Baker Tilly, which employs about 4,000 people in its global workforce, had undergone multiple mergers, resulting in a lot of processes that needed to be standardized and made more efficient. In addition, Baker Tilly wanted to implement a chatbot system for tech support tickets.

The company couldn’t do it on its own, says Mahmood. “There was a lack of skills,” he says. “And the sheer time it would have taken to build it internally — it would have taken a long time.”

For Mahmood, the key to making an AI vendor relationship work was picking projects with concrete goals. “If you don’t have the right business case, and the right need before implementing AI, it’s not going to be successful,” he says.

For workflow automation, Baker Tilly decided on NICE Robotic Automation, a relationship that is already paying off, he says, with automated tasks taking a third as much time to complete as they did before.

“We have decreased our chargeable hours quite a bit,” he says. “In the double digits, percentage-wise. We’re trying to do the same job with higher quality in less time — we’re not looking for the short-term gain of charging for more hours. We want to provide a high-value service for our clients.”

The long-term goal of its workflow automation strategy is to add predictive analysis — not just automating processes and flagging items, but helping with decision-making, which would eliminate some human work.

“That will have an effect on FTE,” he says. “So we can put people into more high-value work.”

As for tech support, Baker Tilly’s deployment of a chatbot from Bold360 took about twelve weeks and has reduced tech support hours by 35 percent, Mahmood says. “We spent about 80,000 hours a year on ticket resolution, people calling in to get their password reset, get a new printer, or something isn’t working and they need to download new software,” he says. The chatbot understands the request and routes it appropriately, says Mahmood. “It’s not sexy, but it takes care of our back office pain.”

Both projects are part of a long-term plan, he adds. “We are creating a holistic data strategy for the firm, how we manage data, how we use it, what the architecture should look like,” he says. “We are creating a platform that will have an analytics engine in the middle with AI capabilities.”

Be patient

Mahmood has mapped out Baker Tilly’s AI journey, and is currently still in the early phases. “It takes a lot of patience,” he says.

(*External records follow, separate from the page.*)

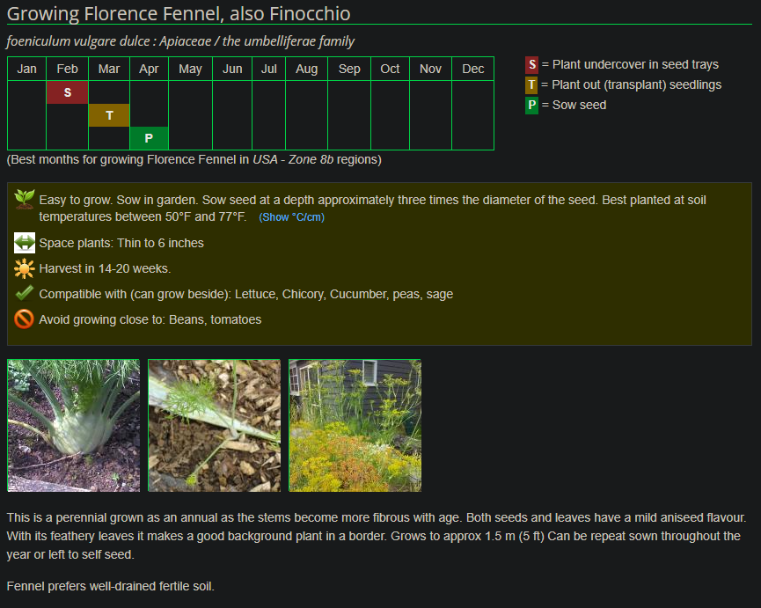Click the red S legend icon
This screenshot has width=761, height=608.
[x=531, y=64]
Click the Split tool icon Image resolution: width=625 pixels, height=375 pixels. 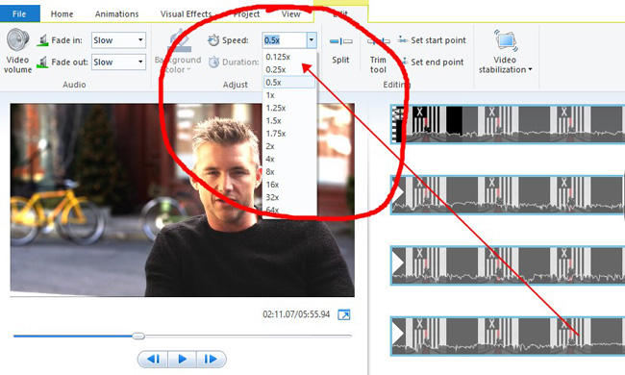[x=340, y=41]
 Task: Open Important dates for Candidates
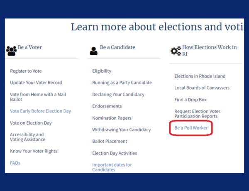point(112,167)
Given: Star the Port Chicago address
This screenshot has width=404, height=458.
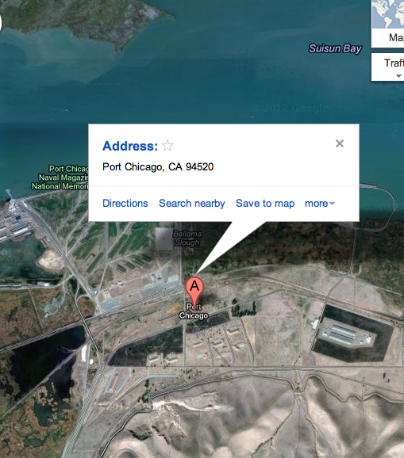Looking at the screenshot, I should pyautogui.click(x=167, y=146).
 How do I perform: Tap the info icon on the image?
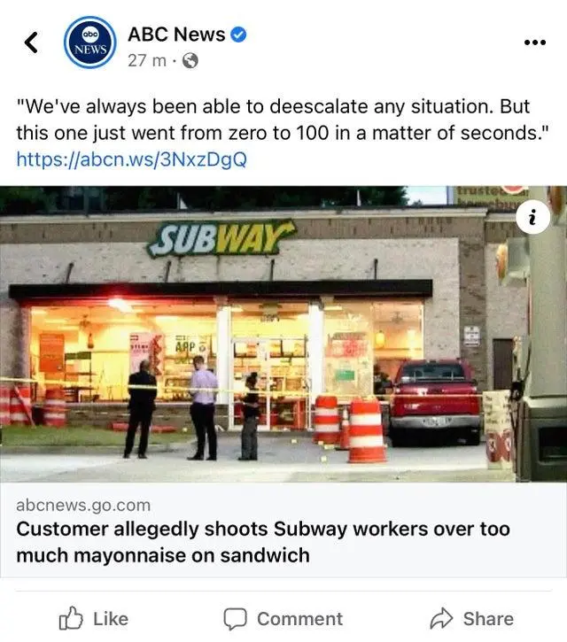532,217
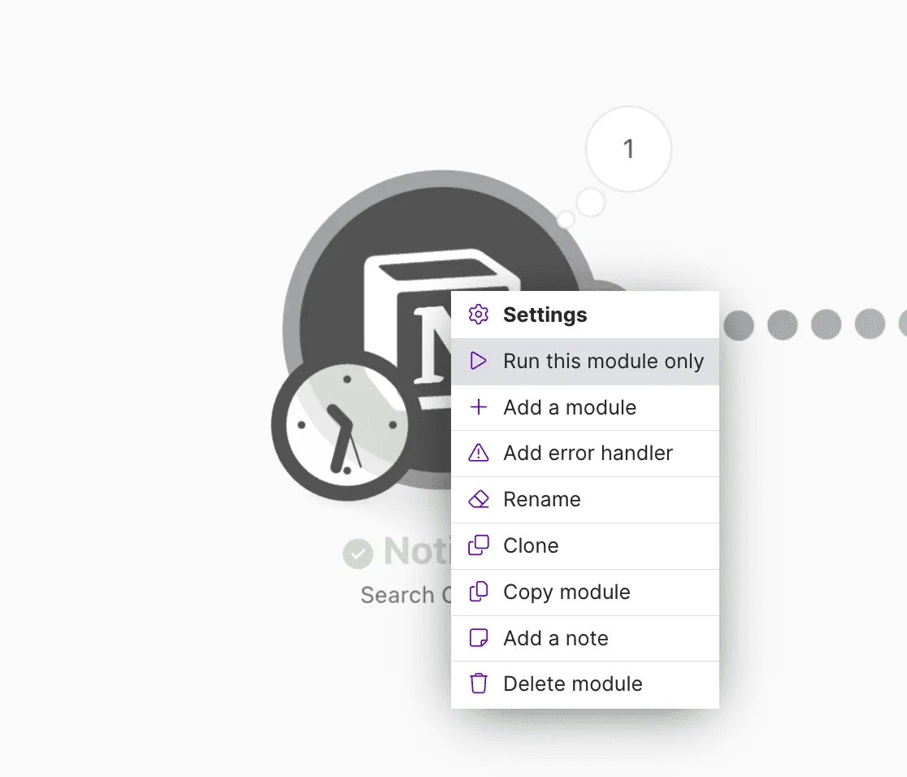The width and height of the screenshot is (907, 777).
Task: Click the eraser icon beside Rename
Action: click(479, 499)
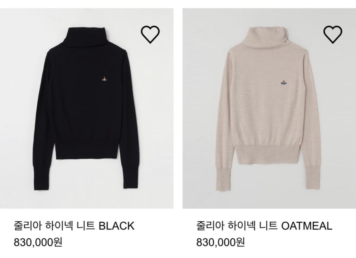Image resolution: width=356 pixels, height=258 pixels.
Task: Open the 줄리아 하이넥 니트 BLACK product title
Action: pos(74,226)
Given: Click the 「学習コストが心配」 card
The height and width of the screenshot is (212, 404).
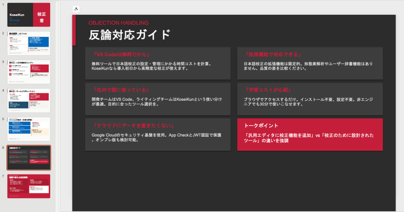Looking at the screenshot, I should pos(310,99).
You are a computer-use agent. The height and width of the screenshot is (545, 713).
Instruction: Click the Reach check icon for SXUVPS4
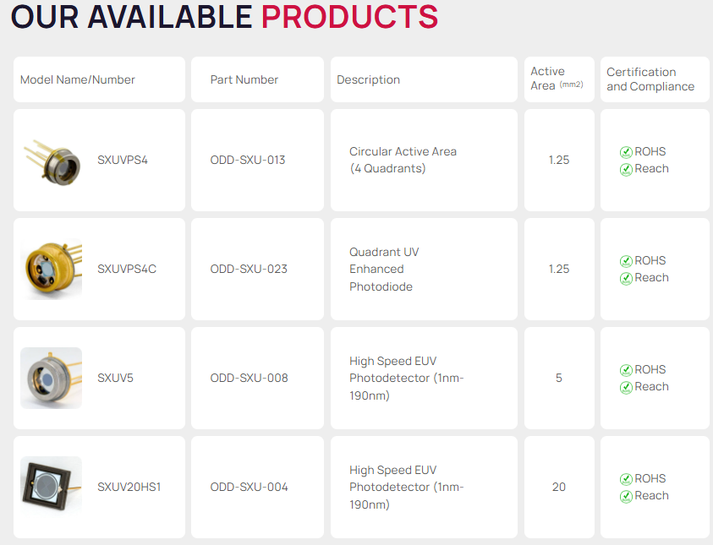(x=626, y=170)
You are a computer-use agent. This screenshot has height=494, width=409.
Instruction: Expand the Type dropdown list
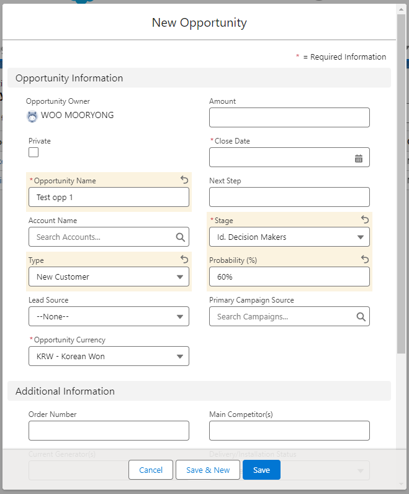pyautogui.click(x=109, y=277)
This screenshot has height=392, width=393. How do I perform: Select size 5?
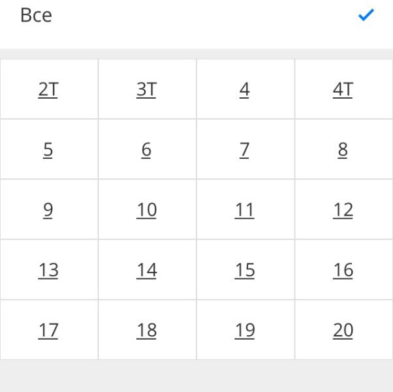click(48, 150)
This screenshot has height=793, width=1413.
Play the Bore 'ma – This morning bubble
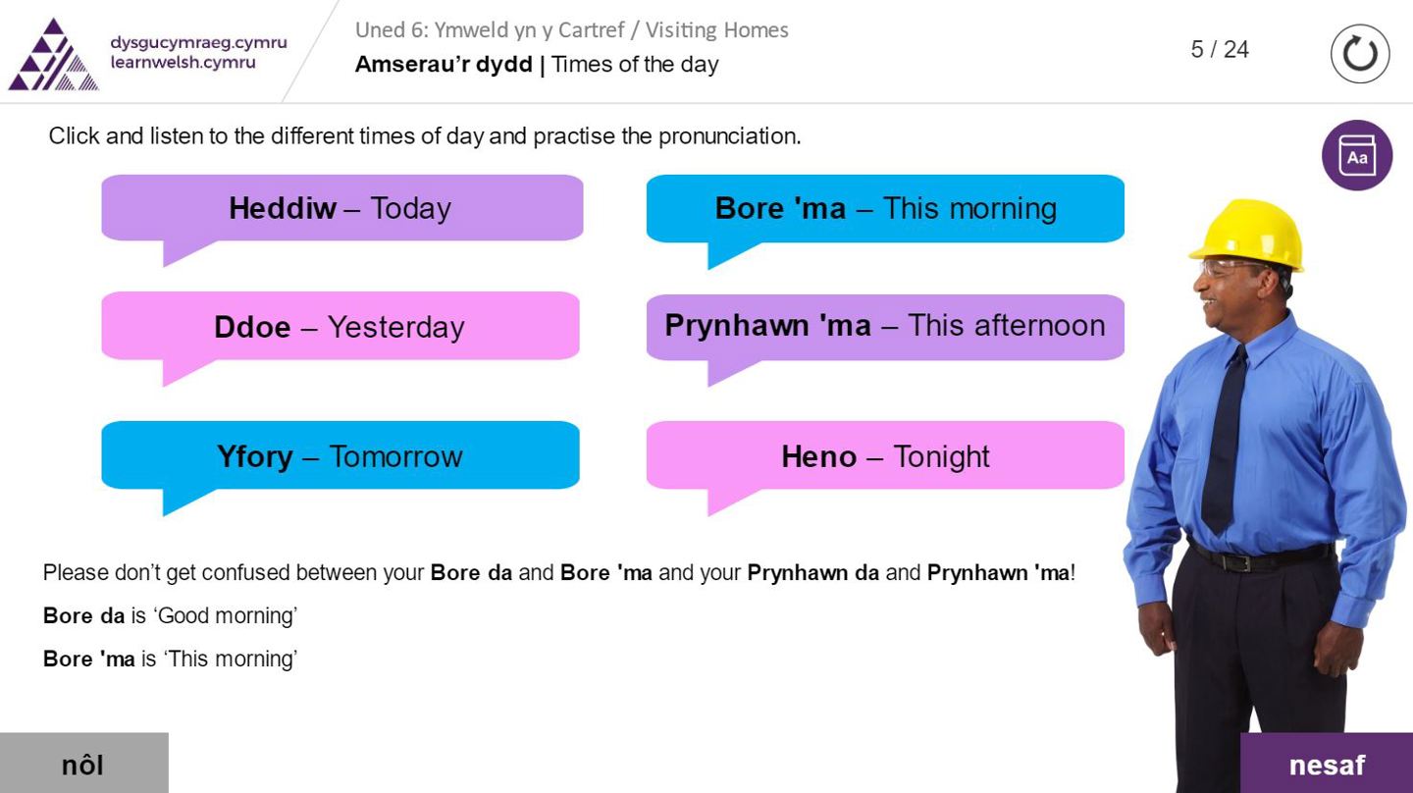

Everyone always underestimates how much effort it will take, says principal analyst and founder at Constellation Research, and how much money.

“The biggest problem that customers typically face is they want to do these projects, but they’re only funded to do proof of concept,” he says. “But these are long-term projects.”

In addition, he says, if a company picks a starting project that doesn’t have a good business case behind it, people will lose interest.

“It happens to a lot of companies, and you waste a lot of money,” he says.